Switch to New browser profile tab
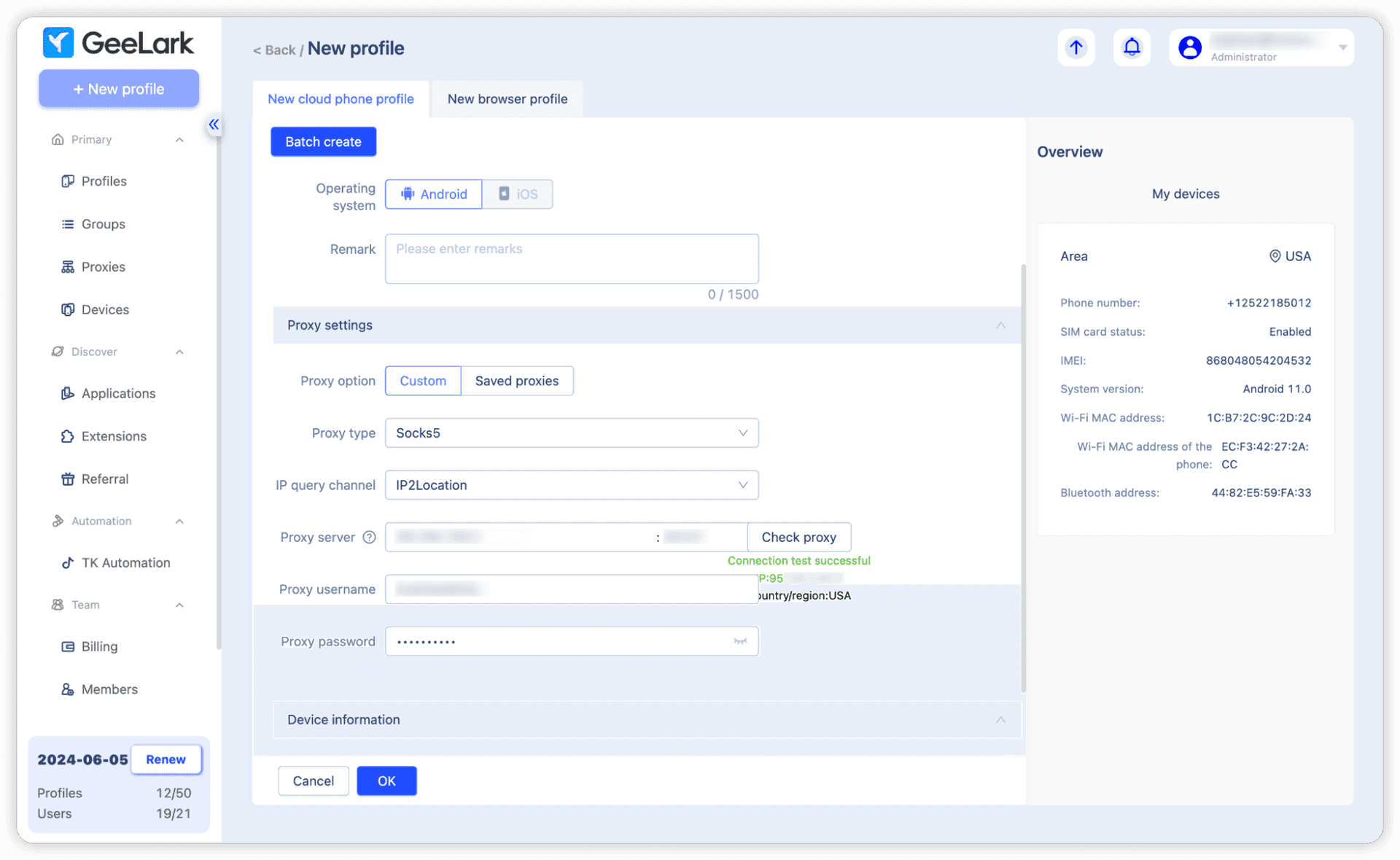Screen dimensions: 1400x860 (x=507, y=98)
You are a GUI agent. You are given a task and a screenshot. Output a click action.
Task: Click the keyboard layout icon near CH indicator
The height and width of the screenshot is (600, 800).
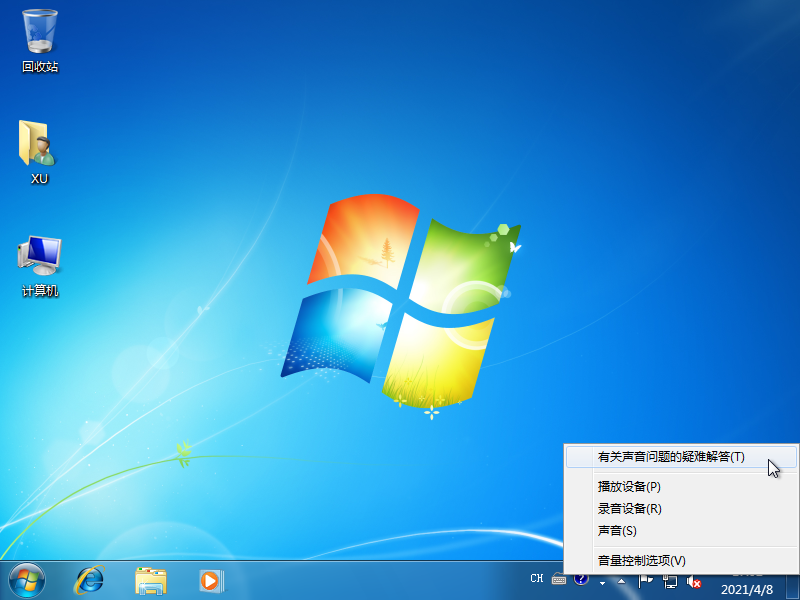[x=560, y=579]
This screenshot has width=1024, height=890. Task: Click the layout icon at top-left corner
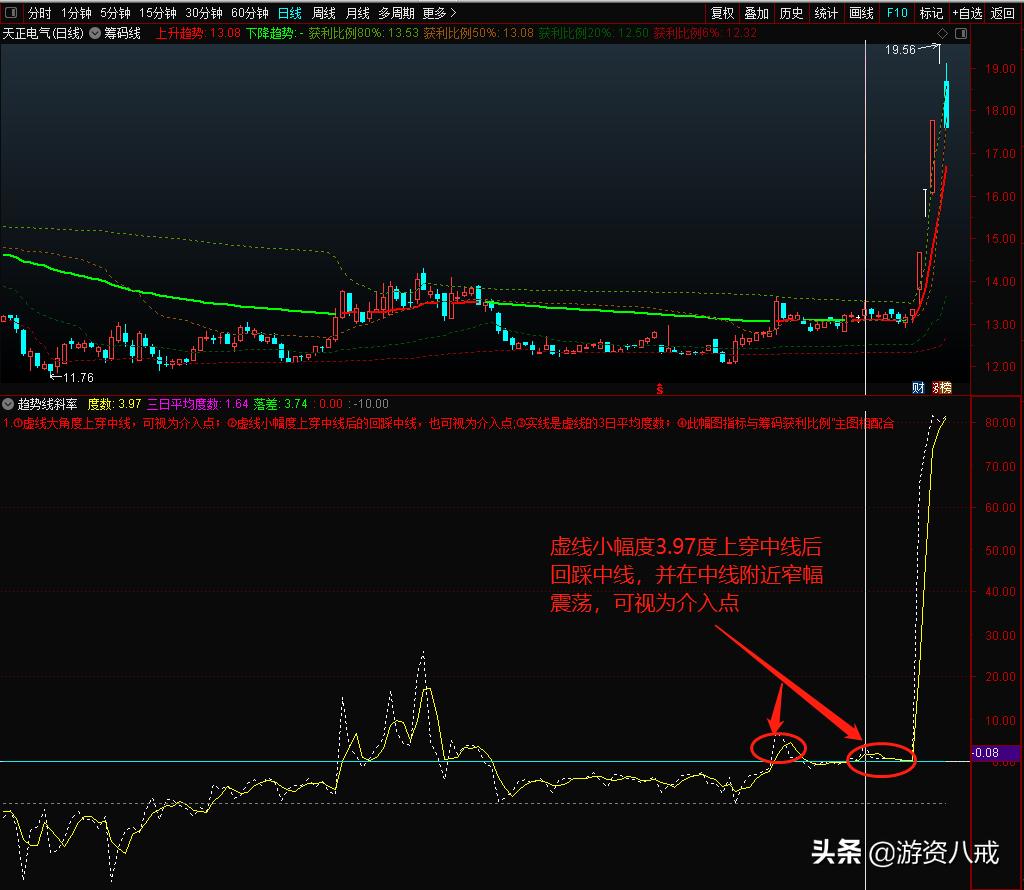9,13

---+---

DESCRIPTION OF THE TASK> Reproduce verbatim every line starting at the line that holds "The height and" and ending with the final line of the data; omit the pictures.

REPLY TO THE TASK>
The height and width of the screenshot is (600, 800).
[x=560, y=579]
This screenshot has width=1024, height=890. Task: Click the layout icon at top-left corner
9,13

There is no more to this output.